L’ambassadeur français fait fi carrément de l’insécurité qui sévit dans le pays comme le blocage des entrées Sud et Nord de la capitale par des gangs et les cas de kidnappings au quotidien frappant surtout la région métropolitaine de Port-au-Prince. Il croit que seule la fin de la Transition peut ramener une vie normale en Haïti. Mais, il n’est pas le seul. Sa position reflète celle de l’ensemble des partenaires internationaux qui ont pris part à la réunion virtuelle dont la France a été le pays hôte. L’Ambassadeur Fabrice Mauriès indique que : « Plusieurs partenaires ont indiqué que nous étions aujourd’hui dans une période de transition. C’était une période évidemment nécessaire mais qui ne peut pas durer éternellement. Il faut qu’il y ait un terme à cette période de transition. Le Premier ministre lui-même l’a indiqué. Son objectif est de rendre le pouvoir à un gouvernement élu. Nous le partageons. Il faut arriver à un calendrier qui nous donne cet horizon, pour que nous puissions rétablir des autorités qui soient légitimement et démocratiquement désignées » avance le représentant de la France en Haïti le 25 avril 2022 à Magik9.

Les pays « amis » d’Haïti ont donc un seul objectif dans l’immédiat : mettre la pression sur Ariel Henry pour former un CEP et ensuite lancer le processus électoral même si les habitants de la région métropolitaine de Port-au-Prince restent coupés du reste du territoire par la guerre des gangs. Un objectif qui reste, en vérité, un vœu pieux dans la mesure où tout le monde, en tout cas en Haïti, pense que c’est impossible. D’ailleurs, même la Société civile haïtienne, le plus grand fournisseur de membres à cet organisme, demeure convaincue qu’il serait risqué et même irresponsable dans les conditions actuelles de demander à la population d’aller voter ou même aux éventuels candidats d’aller parcourir le pays, en particulier la capitale et sa périphérie, pour mener campagne à la barbe et au nez des chefs de gangs tout puissants.

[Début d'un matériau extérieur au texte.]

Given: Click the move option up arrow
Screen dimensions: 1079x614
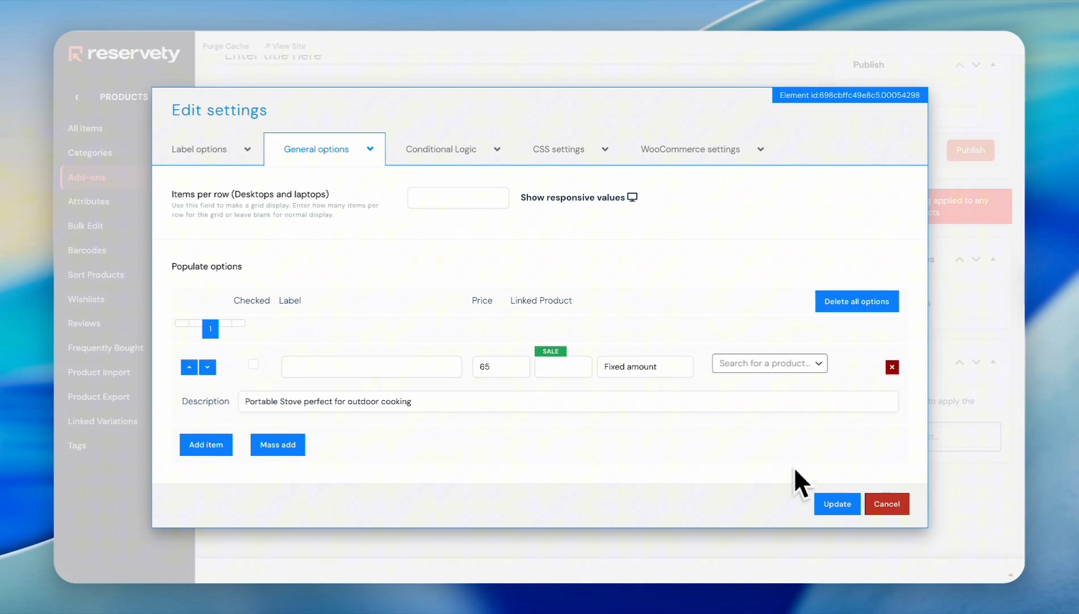Looking at the screenshot, I should coord(189,367).
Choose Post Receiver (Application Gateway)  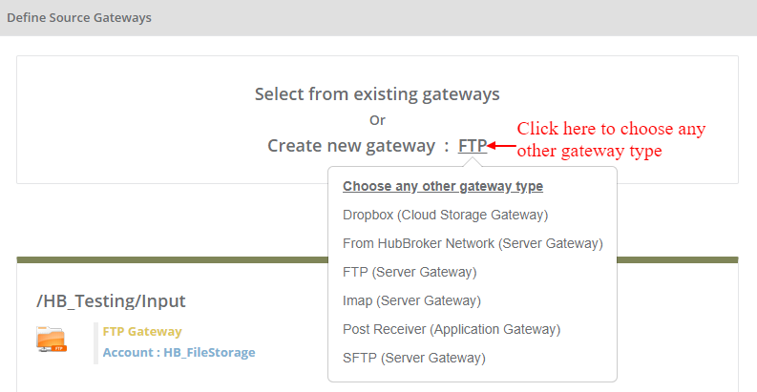pos(452,329)
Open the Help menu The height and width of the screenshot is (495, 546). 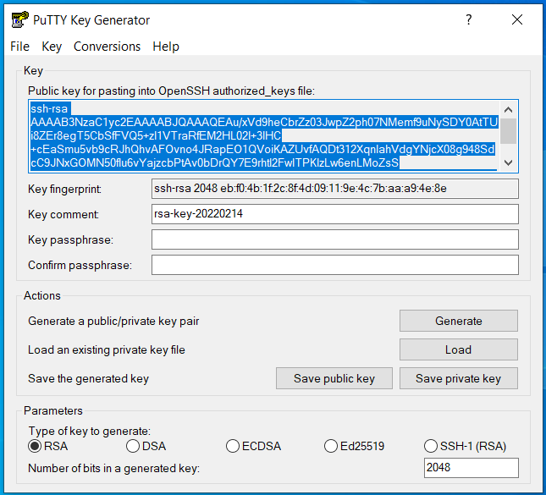[166, 47]
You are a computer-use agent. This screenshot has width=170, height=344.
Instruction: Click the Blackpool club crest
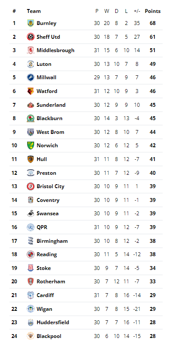[x=31, y=336]
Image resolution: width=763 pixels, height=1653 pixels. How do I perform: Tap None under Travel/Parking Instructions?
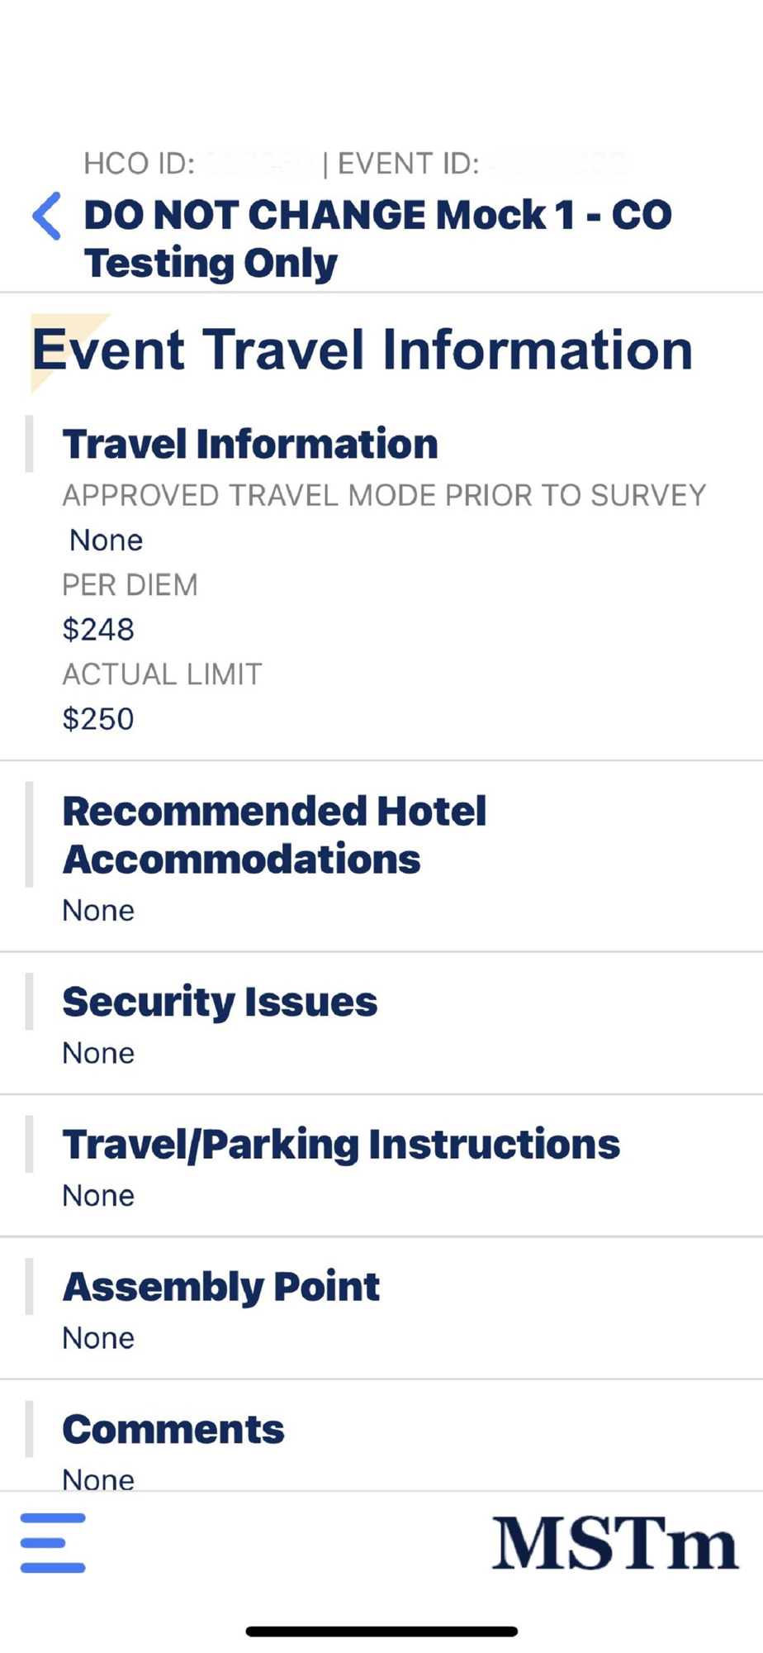pos(98,1196)
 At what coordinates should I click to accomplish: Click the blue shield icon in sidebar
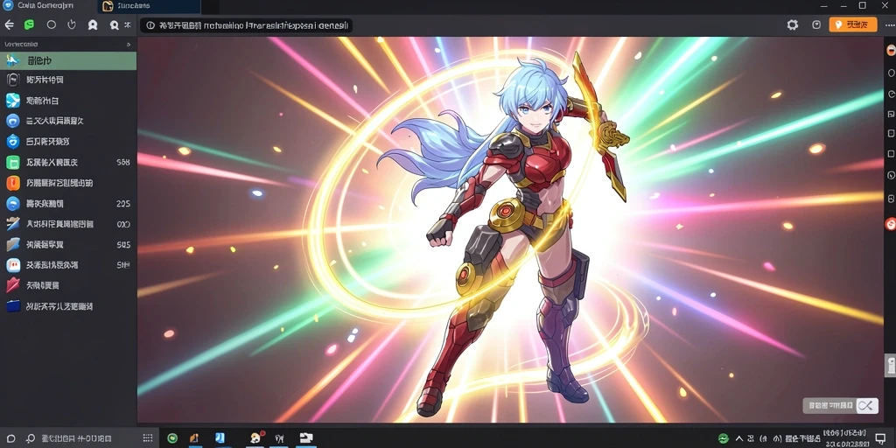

Quand on demande à l’ambassadeur de France si cette position tient lieu de soutien de la Communauté internationale à la politique du gouvernement ou au Premier ministre Ariel Henry, il répond, laconique : « Ni sur le plan des faits actuels ni sur le plan historique. Les acteurs qui représentent la Communauté internationale en Haïti ont besoin d’un partenaire gouvernemental qui travaille avec nous pour rétablir la sécurité, opérer le pouvoir judiciaire, envoyer les enfants à l’école, améliorer le système éducatif. Voilà pourquoi nous discutons, dialoguons et travaillons avec le gouvernement actuel. Mais, j’ai aussi dit que c’est une période de transition. Cette période de transition doit avoir un terme, elle doit aboutir à un calendrier qui permettra de conduire à une dévolution du pouvoir, selon les termes qui seront les plus consensuels possible à un gouvernement élu ». Maintenant, il reste à savoir comment Ariel Henry et ses fidèles alliés comptent sortir de ce « piège à con » comme disait feu le Premier ministre français Raymond Barre dans les années 90 afin de faire la part des choses et de prendre la meilleure décision qui soit utile et bonne pour lui mais avant tout pour Haïti et les Haïtiens. Même si, sur un point, l’ambassadeur Fabrice Mauriès a effectivement raison : la période de Transition ne peut pas durer éternellement !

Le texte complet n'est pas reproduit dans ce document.